The INT8 representation of the decimal number 20 in binary format is 00010100.
1 bit — LLMs
Recently Microsoft released a 1-bit LLM variant namely BitNet b1.58 which uses ternary {-1, 0, 1} for every single parameter. Surprisingly it matches the FP16 or BF16 precision transformer model.
Summary
- Understanding Floating Point representations is crucial, since its heavily used in Deep Learning and Transformer models, in various areas such as weights/parameters, gradients, and activation functions
- Floating point representation types are Double Precisions (64 bits), Single Precisions (32 bits), Half Precisions (16 bits)
- Some of the key areas in floating point representations are commonly used in model training, model inference, quantization, and Edge Devices!

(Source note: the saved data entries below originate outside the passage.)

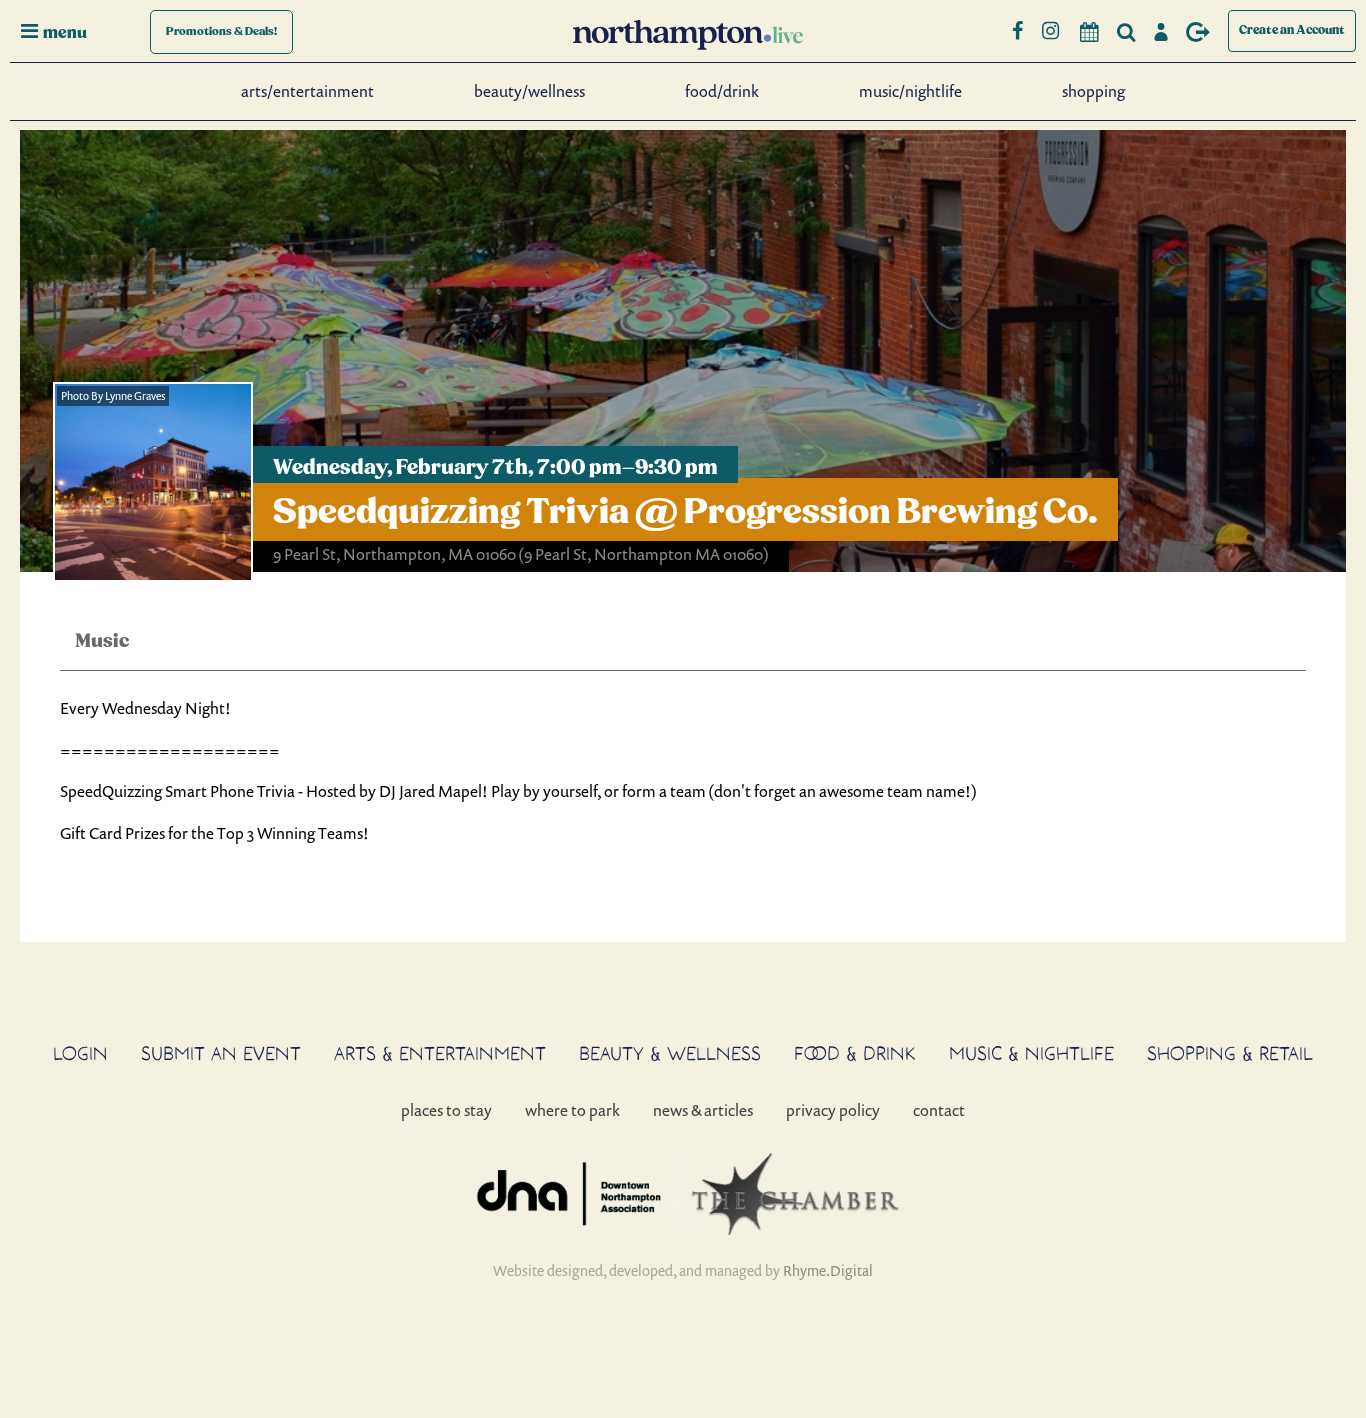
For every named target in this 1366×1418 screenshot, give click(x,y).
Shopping (1093, 91)
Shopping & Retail (1230, 1053)
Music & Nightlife (1031, 1053)
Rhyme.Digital (828, 1270)
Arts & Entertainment (440, 1053)
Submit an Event (221, 1053)
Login (80, 1053)
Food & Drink (855, 1053)
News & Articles (703, 1110)
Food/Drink (722, 91)
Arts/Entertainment (307, 91)
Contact (939, 1110)
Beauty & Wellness (670, 1053)
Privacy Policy (833, 1110)
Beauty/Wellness (529, 91)
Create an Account (1292, 30)
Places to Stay (446, 1110)
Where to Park (572, 1110)
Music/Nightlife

- Floating point representations are widely adopted with the IEEE-754 standard which tells, how the precisions are stored in memory; The format contains, The sign, The exponent, and The mantissa/significand
- Each floating point precision type such as FP32, FP16, and BF16 tells, how many bits are used for Exponent & Mantissa
- In this blog, we have detailed the methodology for binary conversion of exponent and mantissa
- Each precision format requires Normalization (Explicit & Implicit) to set radix point positions and biasing techniques to convert exponent values in binary formats
- Explained the significant importance of reducing the models size during inferencing and training models.
- Lower precision models such as FP16, BF16, or 1-bit LLM models are useful in mobile, edge devices!